A new international food market near City Heights aims to launch new culinary businesses.
A new international food and craft market at El Cajon Boulevard and 44th Street featured games of cornhole and freshly prepared Salvadorean pupusas. For City Heights resident Mireya Galvan, the outdoor eatery is an opportunity.
The new space known as Fair at 44 is also an incubator for San Diegans to pursue their dreams of launching a culinary business. For Galvan, a single mom, that dream is selling Mexican tortas like she used to in Guadalajara. She connected with La Maestra Community Health Centers’ microcredit program and is now working with a group of City Heights nonprofits to start her operation.

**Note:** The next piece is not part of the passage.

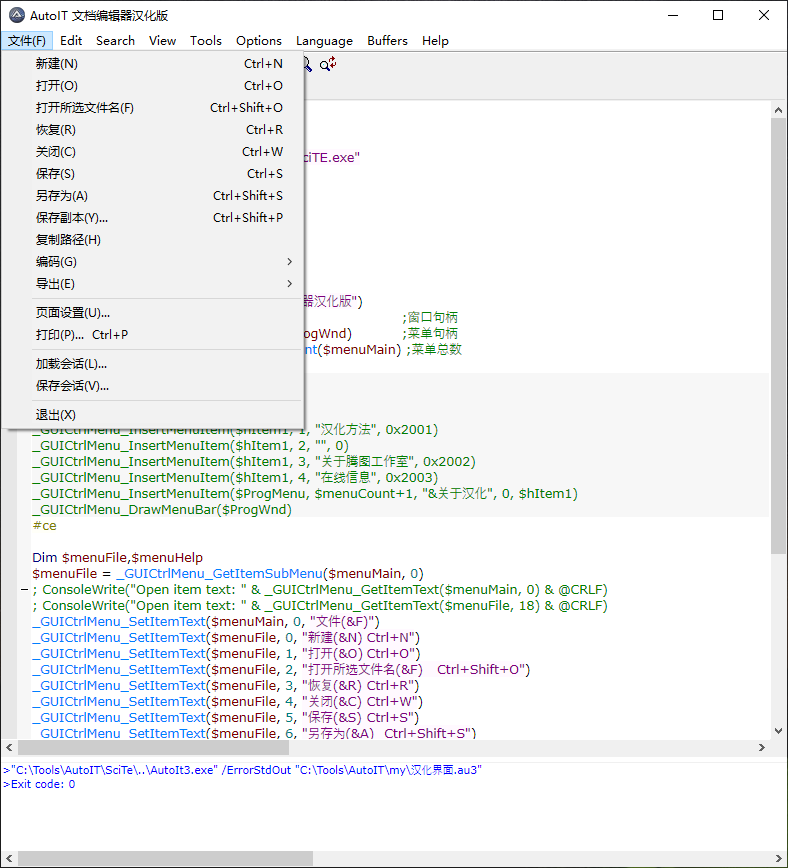Open the Buffers menu
Image resolution: width=788 pixels, height=868 pixels.
point(387,41)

“This is a big milestone,” Galvan said in Spanish at the market’s Wednesday kick-off. “Thank you to everyone who has helped me.”
Those who’ve helped her include the City Heights Economic Development Collaborative, which is funded by the Local Initiatives Support Corporation and comprised of City Heights Community Development Corp., El Cajon Boulevard Business Improvement Association, the City Heights Business Association, the Karen Organization of San Diego, the International Rescue Committee, Media Arts Center of San Diego and Horn of Africa.

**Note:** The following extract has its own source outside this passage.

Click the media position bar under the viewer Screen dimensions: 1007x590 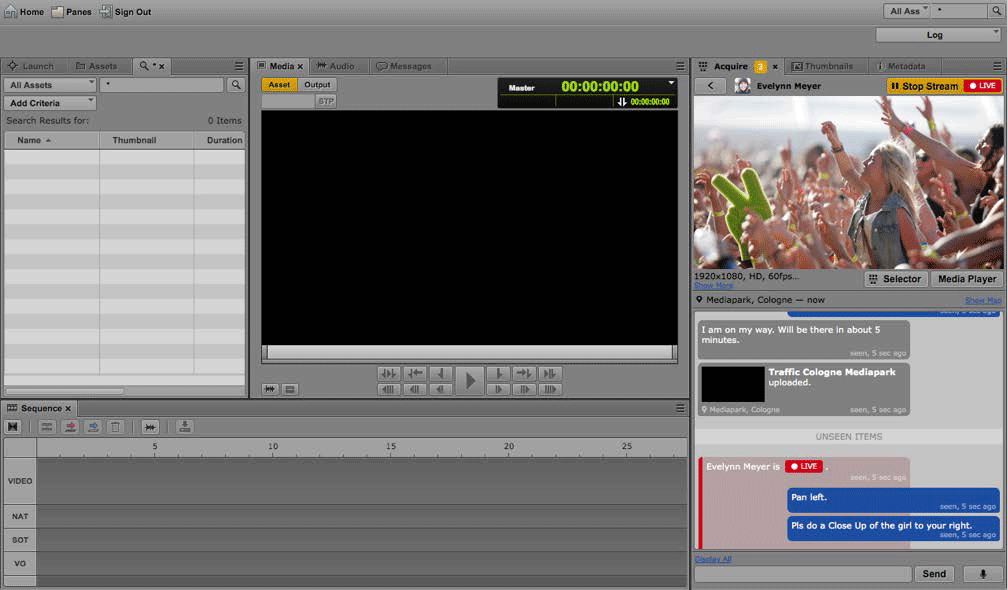pos(469,352)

Galvan attended the Fair at 44’s soft opening but still has a few steps to complete before adding her stand at the weekly event.
City Heights CDC’s Maly E’k-Doungpanya is helping Galvan and other aspiring entrepreneurs go through the process.
“We’re starting her from a business license, fictitious name, health permit, insurance, you know liability insurance, the … food handling card, so it’s like from A to Z,” the workforce development program manager said.
Avital Aboody was formerly the economic development manager at City Heights CDC and helped with the initial planning of the event. She said one of the market’s goals is to tailor the incubator to the needs of the community.
“We know in City Heights and a lot of immigrant communities there’s a lot of street vendors, there’s people selling at different events, festivals here and there. But there’s not really a lot of avenues for them to establish their business and help it go to the next level, to help it maybe become a storefront,” said Aboody, who traveled from the Los Angeles area to attend the market’s opening.
The fair also makes use of a once-empty lot that the collaborative and volunteers transformed into a community space.
Galvon expects her stand to open next week.
“To everyone who comes here, come enjoy the tortas at La Portranca Tapatia,” she said.
The name of her stand “La Portranca Tapatia” translates to the filly — as in female horse — from Guadalajara. She chose the name because it symbolizes the strength she had to overcome challenges in her life.
The Fair at 44’s grand opening is Oct. 26.